Repeat all of the records exactly, leaving out the pictures.

## Given data
____
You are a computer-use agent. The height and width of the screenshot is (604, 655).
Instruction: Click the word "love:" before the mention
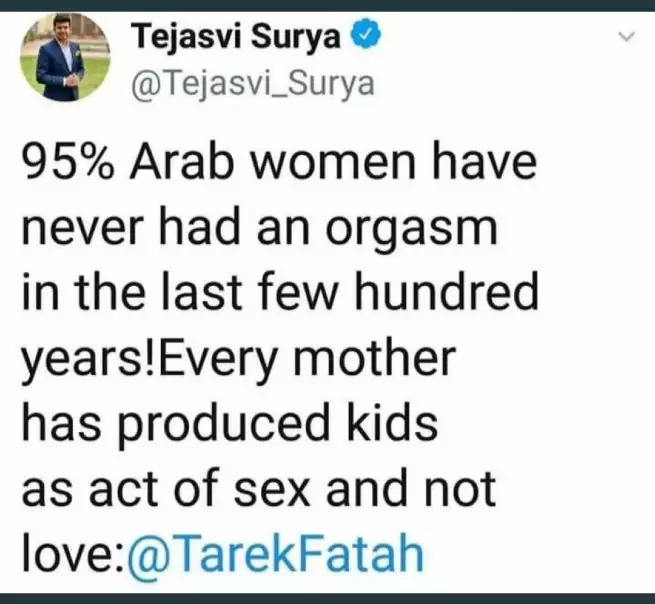74,553
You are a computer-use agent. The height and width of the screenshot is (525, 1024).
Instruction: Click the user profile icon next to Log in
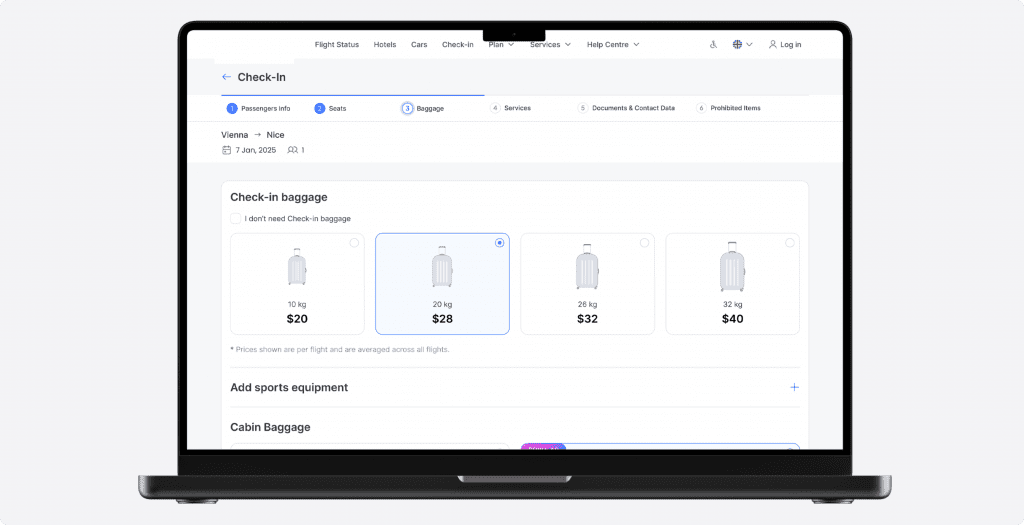[773, 45]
____
## Written response
You are a computer-use agent. The height and width of the screenshot is (604, 655).
Instruction: Click the word "love:" before the mention
74,553
You are a computer-use agent. The height and width of the screenshot is (525, 1024).
Instruction: Click the user profile icon next to Log in
[773, 45]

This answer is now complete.